Thinking about moving to the cloud and curious about its effect on your software license position with IBM? No need to worry, IBM will work with you. The Cloud has a lot of flavors that might seem confusing, but if you understand what you are responsible for and how it’s deployed, you will not end up in a difficult situation with IBM down the road.
Some things to consider:
Make sure your cloud host will allow you to run ILMT. This is often an issue since you choose what to run in your virtual environment, but it may be overlooked as a requirement during set-up or your hosting company may have a concern.

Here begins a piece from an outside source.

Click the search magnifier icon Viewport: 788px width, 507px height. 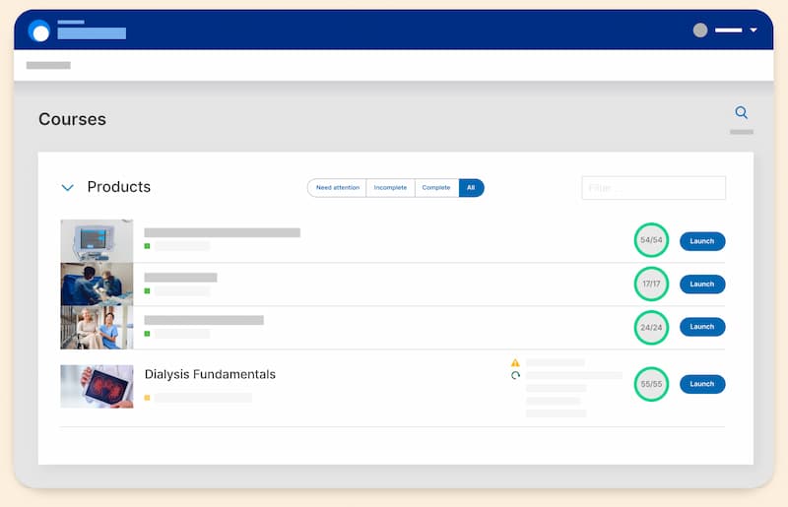742,113
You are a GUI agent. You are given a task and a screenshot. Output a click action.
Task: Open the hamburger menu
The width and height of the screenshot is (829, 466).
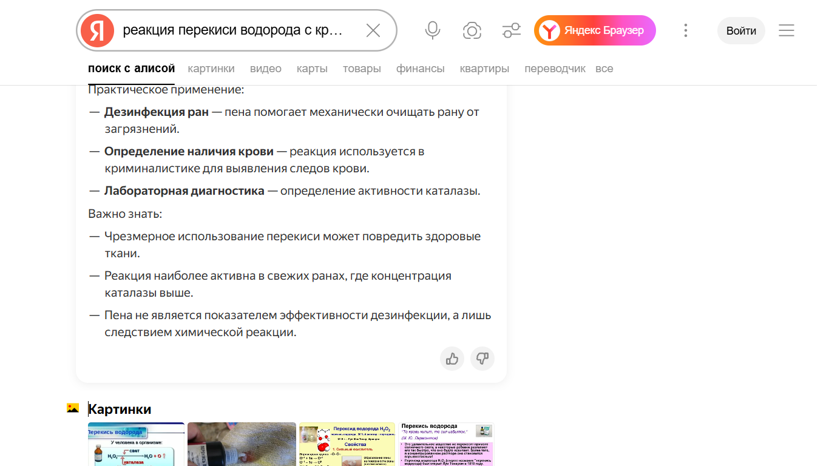tap(787, 31)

Once you’re past the ILMT hurdle, your cloud provider should have some SLAs in place with you regarding up-time and other expectations that their performance should meet or exceed.
To meet those service levels, they may be moving your virtualized environment that could influence your software licensing.

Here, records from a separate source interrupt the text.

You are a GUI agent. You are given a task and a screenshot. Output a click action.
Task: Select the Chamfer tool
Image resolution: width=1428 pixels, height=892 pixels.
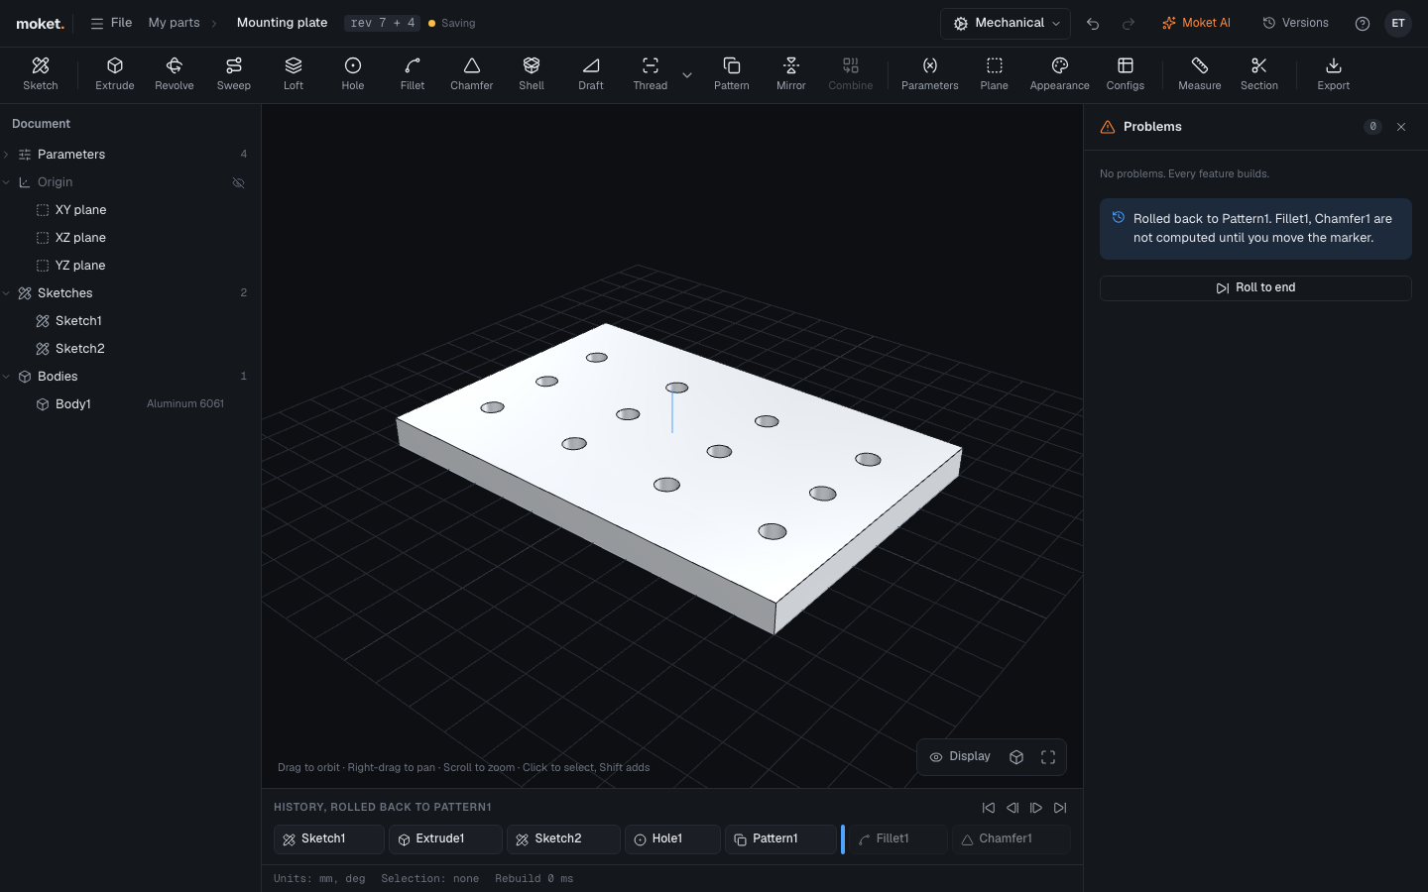tap(472, 74)
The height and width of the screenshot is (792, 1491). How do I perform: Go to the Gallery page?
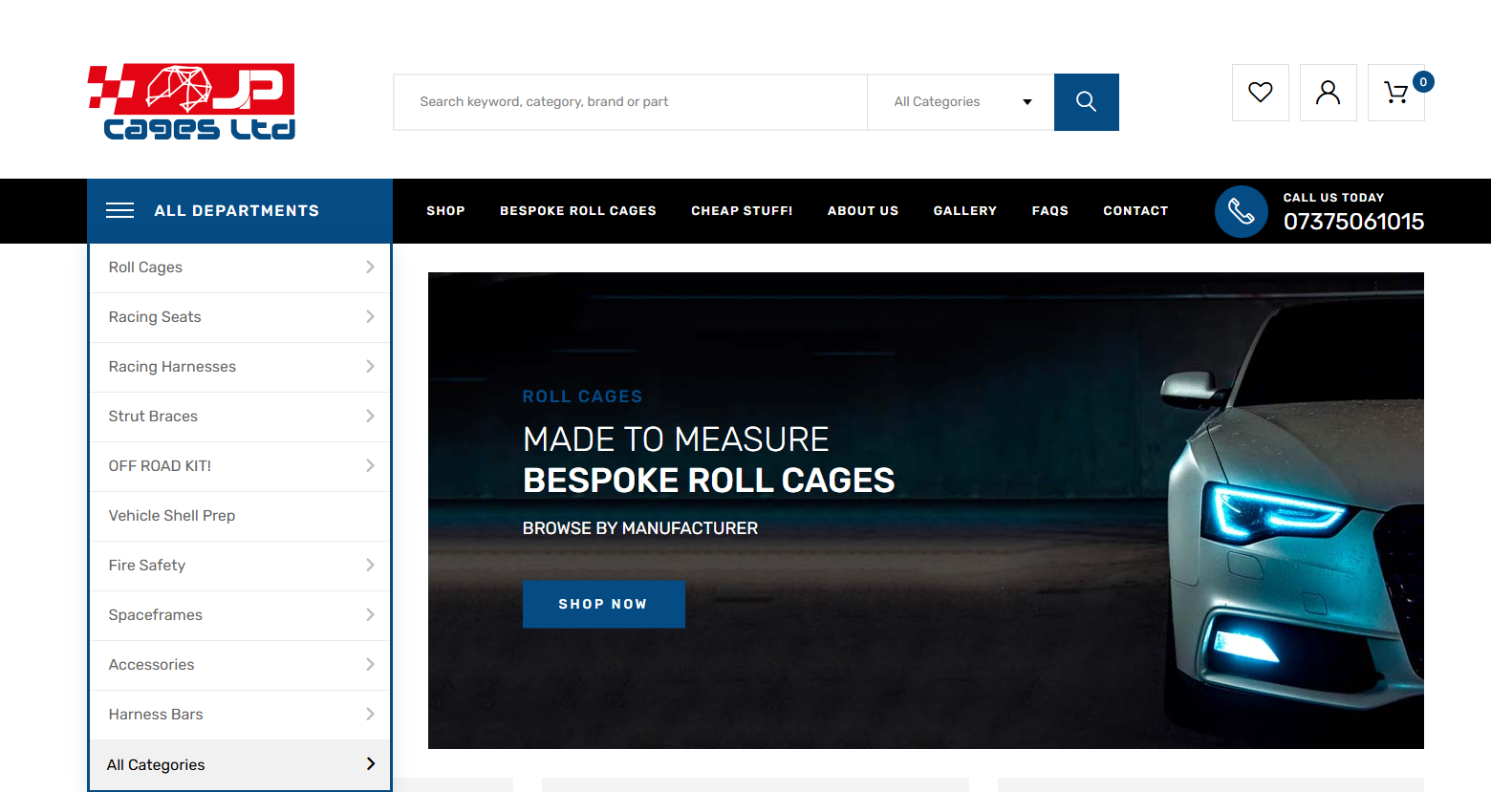[964, 211]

You might save initially if your old on-site hardware required 120 PVUs per core, and you copied the partitions onto your host’s hardware that may be 70 PVUs per core – you’re now ahead with licensing and moving to the Cloud seems like a wise move. But later, let’s say those lower end processors aren’t keeping up with your production and your host increases your virtual server from 2 virtual CPUs to 4, then 6 during peak periods like quarter close. Your host meets his SLA obligation to you, but you are responsible for licensing those 6 virtual cores with 420 PVUs (6 cores times 70 PVUs).
And if ILMT is not running, you would be responsible for full capacity of the server. If it’s 40 cores for each physical server in the VM farm, that’s 2800 PVUs for every virtual server you have. And that’s each one because the possibility exists that at any time each of your virtual servers could be on a separate physical server if the VM farm is big enough.